▶ **What the task asks**: Below are the entries; return every line among them that holds the word "height".

▶ **Information shown**:
---------------

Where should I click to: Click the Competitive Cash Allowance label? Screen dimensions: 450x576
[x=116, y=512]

---------------

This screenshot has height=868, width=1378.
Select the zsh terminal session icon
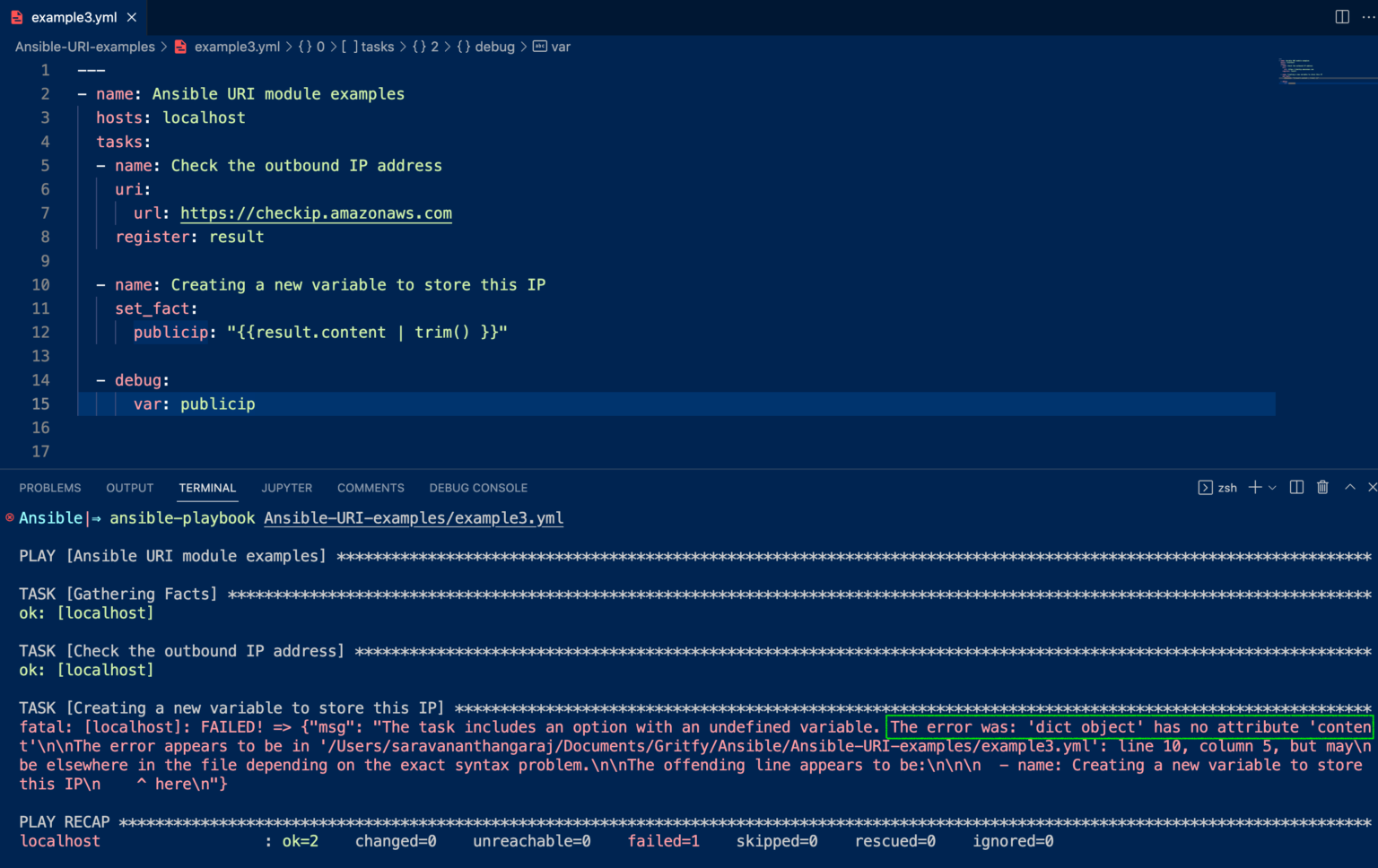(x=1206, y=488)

---------------

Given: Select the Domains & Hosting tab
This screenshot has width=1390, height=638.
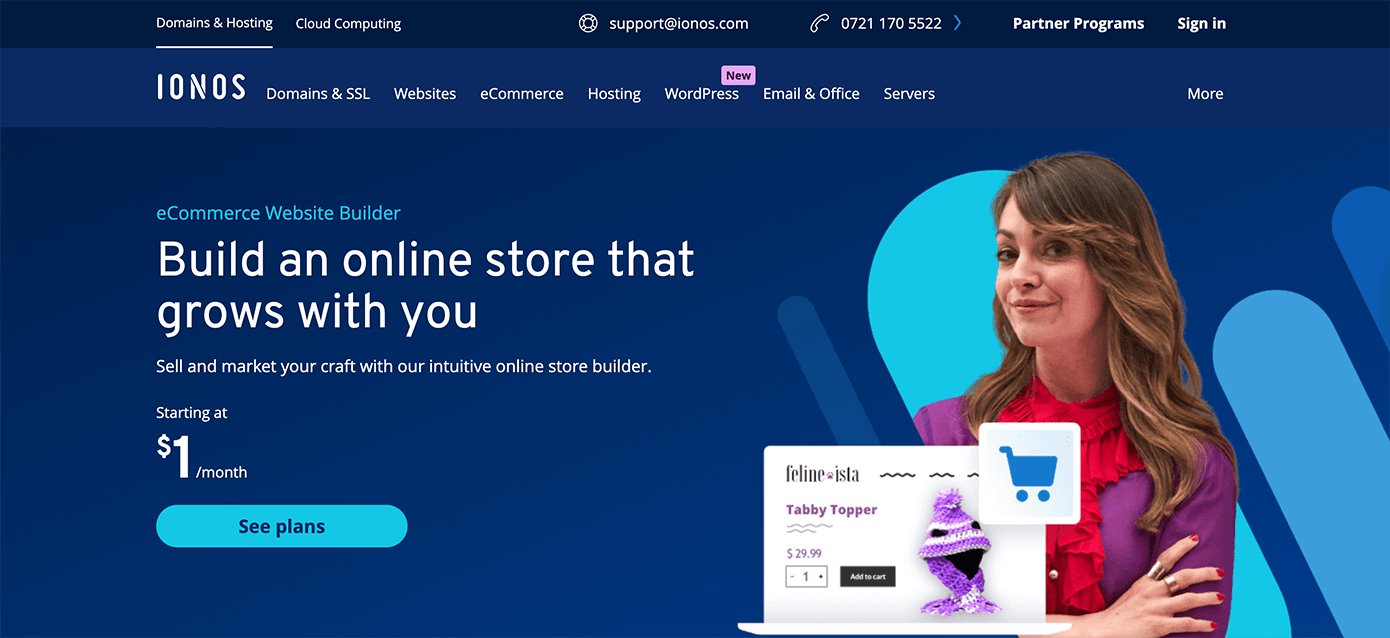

---------------

▶ **Solved exercise**:
This screenshot has height=868, width=1378.
This screenshot has width=1390, height=638.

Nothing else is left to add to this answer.